ECE2010 Poster Presentations Neuroendocrinology and Pituitary (<emphasis role="italic">Generously supported by Novartis</emphasis>) (125 abstracts)

Comparison of the efficacy of GH therapy in short children with decreased nocturnal GH secretion and either normal or subnormal results of GH stimulating tests

Maciej Hilczer 1, , Joanna Smyczynska 1, , Renata Stawerska 1, & Andrzej Lewinski 2,


1Department of Pediatric Endocrinology, Medical University of Lodz, Lodz, Poland; 2Department of Endocrinology and Metabolic Diseaeses, Polish Mother’s Memorial Hospital – Research Institute, Lodz, Poland; 3Department of Endocrinology and Metabolic Diseaeses, Medical University of Lodz, Lodz, Poland.


Indications to GH therapy in children with short stature are still a matter of discussion.

We compared first-year response to GH therapy in 80 children (62 boys, 18 girls), age 12.7±2.4 years (mean±S.D.) with different disorders of GH secretion. In all the patients nocturnal GH secretion assessed during 3 h after falling asleep was decreased (<10 ng/ml).
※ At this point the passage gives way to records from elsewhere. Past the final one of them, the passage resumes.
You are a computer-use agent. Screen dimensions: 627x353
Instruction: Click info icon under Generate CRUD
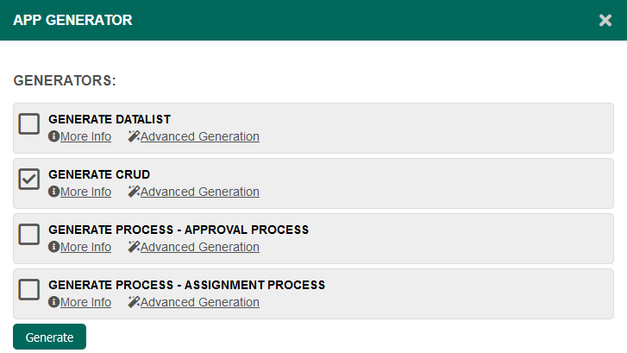(x=53, y=192)
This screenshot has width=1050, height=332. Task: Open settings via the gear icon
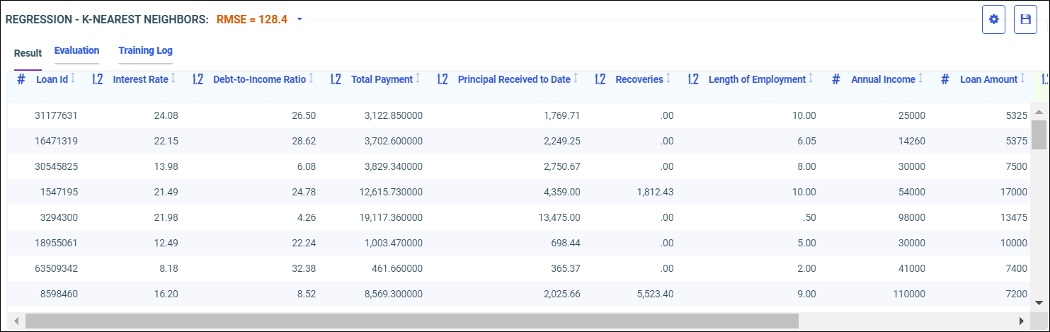[993, 20]
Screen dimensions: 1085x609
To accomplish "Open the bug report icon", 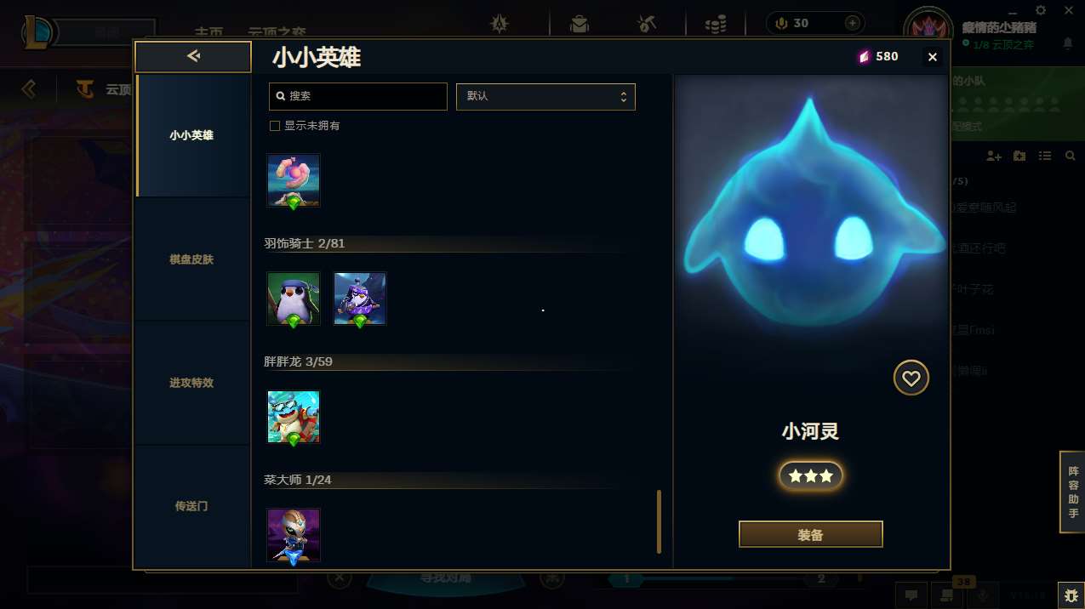I will (1070, 595).
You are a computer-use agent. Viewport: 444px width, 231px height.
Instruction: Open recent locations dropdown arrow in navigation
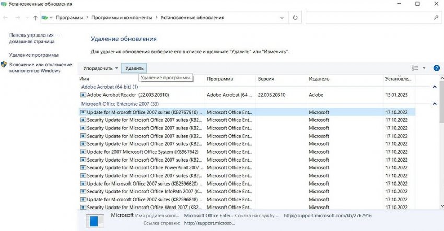click(x=26, y=17)
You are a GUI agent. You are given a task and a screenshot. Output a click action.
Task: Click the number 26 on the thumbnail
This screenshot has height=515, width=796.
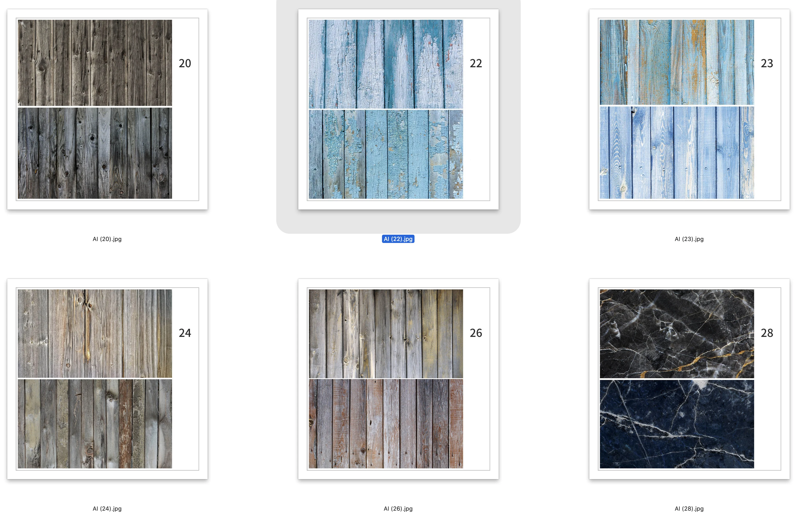[x=476, y=333]
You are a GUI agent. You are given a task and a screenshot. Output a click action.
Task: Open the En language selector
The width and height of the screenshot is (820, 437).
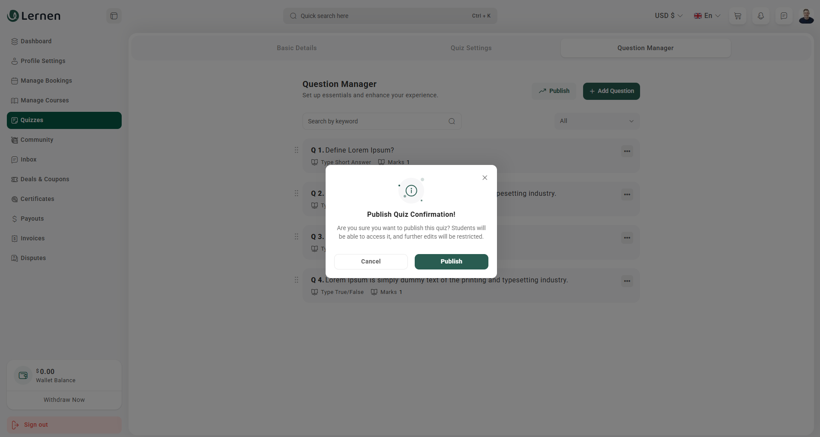tap(707, 16)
In 40 children GH deficiency (GHD) was diagnosed on the ground of decreased GH secretion (<10 ng/ml) in 2 standard stimulating tests (with clonidine and glucagon). In other 40 age-matched children the results of GH stimulating tests were normal but IGF1 secretion was decreased and neurosecretory dysfunction of GH secretion (NSD) was diagnosed. All the children were treated with GH in a dose of 0.21±0.02 mg/kg per week. Patients’ height velocity (HV), IGF1 secretion and its bioavailability (IGF1/IGFBP-3 molar ratio) were assessed before and after 1 year of GH therapy.

Before treatment height SDS was −2.97±0.72 in GHD and −2.99±0.64 in NSD, HV was 3.5±0.8 cm/year and 3.6±0.9 cm/year, IGF1 SDS for age and sex was −1.98±1.07 and −2.30±1.02, IGF1/IGFBP-3 molar ratio was 0.20±0.09 and 0.18±0.06, respectively. After 1 year of GH therapy, HV increased to 9.9±2.1 cm/year in GHD and 9.6±1.8 cm/year in NSD group, IGF1 SDS for age and sex was 0.65±0.86 and 0.47±0.93, IGF1/IGFBP-3 molar ratio was 0.43±0.13 and 0.41±0.15, respectively. There were no significant differences in any of the analysed auxological parameters and in IGF1 secretion between the children with GHD and NSD, both before and after 1 year of GH administration. An increase of all the analysed indices in both groups was similar and significant (P<0.001).

The response to GH therapy in children with decreased nocturnal GH secretion and either subnormal or normal results of GH stimulating tests was similar. It seems that in children with decreased nocturnal GH secretion and decreased IGF1 concentration the indications to GH therapy should not depend on the results of GH stimulating tests only, however, further observation up to final height is necessary to confirm this preliminary conclusion.